Asian, North American pension funds allocate past each other

Like ships passing in the night, pension funds from both sides of the Pacific are looking to increase investments on the far shore.

As pension funds from the United States and Canada seek to boost their Asia exposure, those from Asia are going global.

The global financial crisis has crippled growth for Western countries, forcing their pension funds to seek higher returns in Asia. But for Asia funds, which emerged relatively unscathed from the crisis, the bombed-out markets of the West offer the chance to pick up good assets at attractive valuations.

The dichotomy of strategies and goals was on full view last week at the Pacific Pension Institute’s annual Asian meeting, held in Hong Kong. There, institutions such as the Hong Kong Jockey Club, Korea National Pension Service and Korea Investment Corporation expressing the desire to globalise their allocations, while a number of North American counterparts expressed the desire to become more involved in Asian markets.

For many Asian investors, the global financial crisis has not so much changed their investment goals, but the way they go about making their decisions.

Jacob Tsang, group treasurer at the $8 billion Hong Kong Jockey Club, says its benchmark already has a high exposure to emerging markets, so its target for diversification is developed markets.

But while asset allocation was previously an annual exercise, the club has become more critical about the inputs and frequency. Most importantly, it is asking its board of trustees to engage in strategies once seen as market timing. “We see it as a shorter investment cycle,” Tsang says.

The club is also converting its equity exposure to credit. “We’re moving higher up the capital structure while maintaining a good return,” Tsang says. Last year, the club also began to search for secondary private equity and distressed opportunities. In general, its strategy is more focused on niche fund managers.

At the portfolio level, the club is now willing to pay for options strategies to protect itself from market downturns, despite the often high cost of insurance. The board of trustees has come to accept this after having experienced the limits to diversification in late 2008.

The $280 billion NPS says its basic allocation strategy has now returned to its pre-crisis formulation. It is looking to increase its exposure to global private equity and to add other risk assets (including real estate), but this remains at the margin of its total portfolio, says Lee Kyungjik, head of global equities and fixed income at NPS.

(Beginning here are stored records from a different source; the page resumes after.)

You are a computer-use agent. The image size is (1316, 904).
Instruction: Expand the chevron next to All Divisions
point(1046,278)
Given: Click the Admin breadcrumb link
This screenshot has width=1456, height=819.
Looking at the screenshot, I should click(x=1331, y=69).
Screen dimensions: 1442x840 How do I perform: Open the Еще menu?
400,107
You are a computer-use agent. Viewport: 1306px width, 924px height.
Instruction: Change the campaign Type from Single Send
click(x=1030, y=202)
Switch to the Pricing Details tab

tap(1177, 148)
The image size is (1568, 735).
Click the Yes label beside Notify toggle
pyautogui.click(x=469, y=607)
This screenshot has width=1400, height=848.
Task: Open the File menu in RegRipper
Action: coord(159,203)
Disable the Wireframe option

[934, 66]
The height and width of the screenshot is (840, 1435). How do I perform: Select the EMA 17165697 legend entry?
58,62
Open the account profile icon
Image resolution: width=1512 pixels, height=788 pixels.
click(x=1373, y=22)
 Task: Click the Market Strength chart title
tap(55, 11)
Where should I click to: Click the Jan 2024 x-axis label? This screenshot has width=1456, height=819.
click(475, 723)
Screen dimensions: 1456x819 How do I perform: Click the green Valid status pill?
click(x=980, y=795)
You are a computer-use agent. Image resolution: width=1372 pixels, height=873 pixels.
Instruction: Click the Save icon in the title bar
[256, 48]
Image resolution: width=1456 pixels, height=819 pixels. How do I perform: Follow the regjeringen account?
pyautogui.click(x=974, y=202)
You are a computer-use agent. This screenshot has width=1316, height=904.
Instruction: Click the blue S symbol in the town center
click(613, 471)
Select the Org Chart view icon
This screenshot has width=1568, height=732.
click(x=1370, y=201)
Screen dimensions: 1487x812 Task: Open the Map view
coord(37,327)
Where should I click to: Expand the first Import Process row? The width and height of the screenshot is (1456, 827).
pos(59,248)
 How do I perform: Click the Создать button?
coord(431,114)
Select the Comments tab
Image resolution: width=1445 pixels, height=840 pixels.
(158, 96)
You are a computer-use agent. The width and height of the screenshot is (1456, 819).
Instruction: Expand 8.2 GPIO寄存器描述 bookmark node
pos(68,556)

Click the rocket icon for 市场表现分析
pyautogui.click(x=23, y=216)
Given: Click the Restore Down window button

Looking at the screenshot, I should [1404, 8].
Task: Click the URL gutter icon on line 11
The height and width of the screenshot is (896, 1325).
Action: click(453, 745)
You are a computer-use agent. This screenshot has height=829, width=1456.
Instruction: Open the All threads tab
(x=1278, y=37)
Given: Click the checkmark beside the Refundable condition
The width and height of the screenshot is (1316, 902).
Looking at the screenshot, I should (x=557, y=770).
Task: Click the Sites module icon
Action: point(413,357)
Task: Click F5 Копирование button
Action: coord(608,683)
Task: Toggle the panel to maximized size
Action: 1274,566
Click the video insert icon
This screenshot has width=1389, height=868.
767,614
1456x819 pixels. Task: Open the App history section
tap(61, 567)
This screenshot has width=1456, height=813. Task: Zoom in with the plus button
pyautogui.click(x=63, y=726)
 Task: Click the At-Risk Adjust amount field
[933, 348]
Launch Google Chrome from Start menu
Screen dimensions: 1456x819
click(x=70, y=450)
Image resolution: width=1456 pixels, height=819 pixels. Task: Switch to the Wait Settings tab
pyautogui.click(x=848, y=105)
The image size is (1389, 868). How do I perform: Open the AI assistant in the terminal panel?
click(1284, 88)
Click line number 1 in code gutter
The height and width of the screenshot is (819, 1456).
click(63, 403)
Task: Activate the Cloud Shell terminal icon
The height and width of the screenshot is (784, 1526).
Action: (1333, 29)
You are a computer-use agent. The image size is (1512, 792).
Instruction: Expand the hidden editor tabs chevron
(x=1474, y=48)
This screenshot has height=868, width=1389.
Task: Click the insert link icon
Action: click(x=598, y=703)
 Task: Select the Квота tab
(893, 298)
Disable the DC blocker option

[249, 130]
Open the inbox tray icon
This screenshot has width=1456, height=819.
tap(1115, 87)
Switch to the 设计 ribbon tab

The crisis, says Lee, has been a wake-up call for investors following traditional benchmarks. There is a renewed preference for absolute returns, and on the use of principal protection.

“What's the right benchmark now?” Lee wonders. “We should consider things like risk-factor models,” as opposed to traditional market-cap weighted indices.

Korea Investment Corporation’s Scott Kalb reiterated many of the statements he had made at AsianInvestor’s Annual Investment Summit in May, with his explanation of the $30 billion sovereign wealth fund’s move towards US and European distressed debt, private equity and infrastructure opportunities.

Kalb cites the June announcement that KIC, China Investment Corporation, Temasek and the Abu Dhabi Investment Company teamed up to invest in US-based Chesapeake Energy as a “landmark” deal. It showed the desire among Asian funds for long-term US assets, and their ability to co-invest to make such deals more palatable to Western governments.

These moves are in contrast to the goals of North American public pension funds, whose focus is primarily on capturing growth from emerging markets, Asia in particular.

Theresa Whitmarsh, executive director at the $75 billion Washington State Investment Board, says the fund is ahead of the curve for a US pension scheme, with a rather large 35% allocation to global equities and 26% to private equity. But while the fund is overweight South America relative to the MSCI World equity index, it has only 2% allocated to Asia. Whitmarsh says the goal is to seek local partners to put more money to work, particularly in Asian real estate.

Similarly, Doug Pearce, CEO and CIO at British Columbia Investments Management, says his fund is putting more emphasis on emerging markets and Asia. Although it is also progressive, with 45% of its allocation outside Canada and a long history as a limited partner in Asia PE funds, it understands its lack of expertise when it comes to Asian investments. The fund is looking for more advisers or investment teams on the ground here to use as partners.

Pearce’s concern, however, is the capacity of Asian capital markets to absorb the flows coming from funds such as his and Washington State. “If everyone wants to invest in Asian private equity, can it work?” he wonders.

The other challenge is that the biggest economic growth is in places such as China, India and Southeast Asia, where legal systems, track records and so on are far from ideal. He says it is difficult to judge whether Western LPs will really get the return they need from PE funds to compensate for the risk. He says a big factor in success is often timing when an investor enters a market.

Asian funds are also keen on PE – but not in Asia.

The Jockey Club’s Tsang says the financial crisis showed that, with funds having to mark assets to market, their performance correlates highly with public equities. It currently has about 25% of its private-equity commitments weighted to Asia.

Moreover, the high-octane buy-out model in the US doesn’t usually work in Asia. In Asia, private equity must content itself with minority stakes and corporate-governance challenges. The club would rather look at opportunities in US CMBS, turnaround stories and distress. “You can get the same return without all the hassle,” Tsang notes.